I write a lot of my own building plans and also like to take notes as I’m building so a notebook is a must. I just use a regular lined notebook, but grid-style paper is handy, too.
Wiping off sawdust, applying stain, cleaning up my workbench or the inevitable, occasional splash of paint – I’m constantly using rags while working on projects. You can buy a bag of pre-cut rags at most home improvements stores, but I have a stash of old shirts and towels that I keep just for this purpose.
4. Paper Towels
I tend to go overboard with my wood glue application pretty much every time. I always keep a roll of regular paper towels or shop towels on hand for quick glue removal and clean up.
When I first started woodworking I had no idea that there would be so much math involved – and fractions! I am constantly going to my calculator to double check my plans.
Wondering what the best brands of tools are?
Check out this guide to see if Kobalt is a good brand!
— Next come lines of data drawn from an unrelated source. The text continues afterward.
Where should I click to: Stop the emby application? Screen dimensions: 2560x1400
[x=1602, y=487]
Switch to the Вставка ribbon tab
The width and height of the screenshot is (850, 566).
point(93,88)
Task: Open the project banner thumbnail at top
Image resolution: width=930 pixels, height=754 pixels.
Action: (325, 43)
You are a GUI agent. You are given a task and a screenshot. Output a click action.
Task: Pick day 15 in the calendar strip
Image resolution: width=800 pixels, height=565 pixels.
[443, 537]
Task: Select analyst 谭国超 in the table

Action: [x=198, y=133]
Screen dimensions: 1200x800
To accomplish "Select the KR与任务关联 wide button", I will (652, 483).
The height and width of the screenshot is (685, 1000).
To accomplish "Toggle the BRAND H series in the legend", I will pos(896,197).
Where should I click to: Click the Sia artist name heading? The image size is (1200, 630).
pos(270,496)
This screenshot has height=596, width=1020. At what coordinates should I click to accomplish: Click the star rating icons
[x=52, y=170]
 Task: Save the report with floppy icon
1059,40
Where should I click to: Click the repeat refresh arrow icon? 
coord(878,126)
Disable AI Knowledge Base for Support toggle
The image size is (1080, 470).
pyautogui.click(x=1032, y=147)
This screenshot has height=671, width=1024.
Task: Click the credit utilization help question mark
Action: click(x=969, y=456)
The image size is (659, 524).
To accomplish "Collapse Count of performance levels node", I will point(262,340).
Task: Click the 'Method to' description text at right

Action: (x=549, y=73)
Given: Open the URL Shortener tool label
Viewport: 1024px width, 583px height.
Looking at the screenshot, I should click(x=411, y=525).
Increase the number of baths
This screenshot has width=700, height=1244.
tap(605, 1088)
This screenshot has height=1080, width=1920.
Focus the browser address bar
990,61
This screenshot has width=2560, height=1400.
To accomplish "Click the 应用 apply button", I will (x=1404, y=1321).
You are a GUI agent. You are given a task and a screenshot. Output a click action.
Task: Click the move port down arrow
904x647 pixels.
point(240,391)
And a few extra things that I always keep stocked in my woodshop
- Cheap Foam Brushes – great for applying glue
- Rubber gloves – to protect my hands when applying stain or painting
- Little handheld broom & dust pan – for cleaning sawdust off projects, my workbench and tools
- Stir sticks – for mixing up paint and wood stain, I usually make my own out of scrap wood
- Small Tupperware Containers – I use these for mixing up paint colors, washing out brushes and holding screws or other small pieces while I’m working
Stock Your Woodshop beyond Tools and Lumber
I hope this list is helpful to you! I often get questions about what items to keep on hand in a hobby woodshop and these are the items that I always stock up and use on nearly every single project.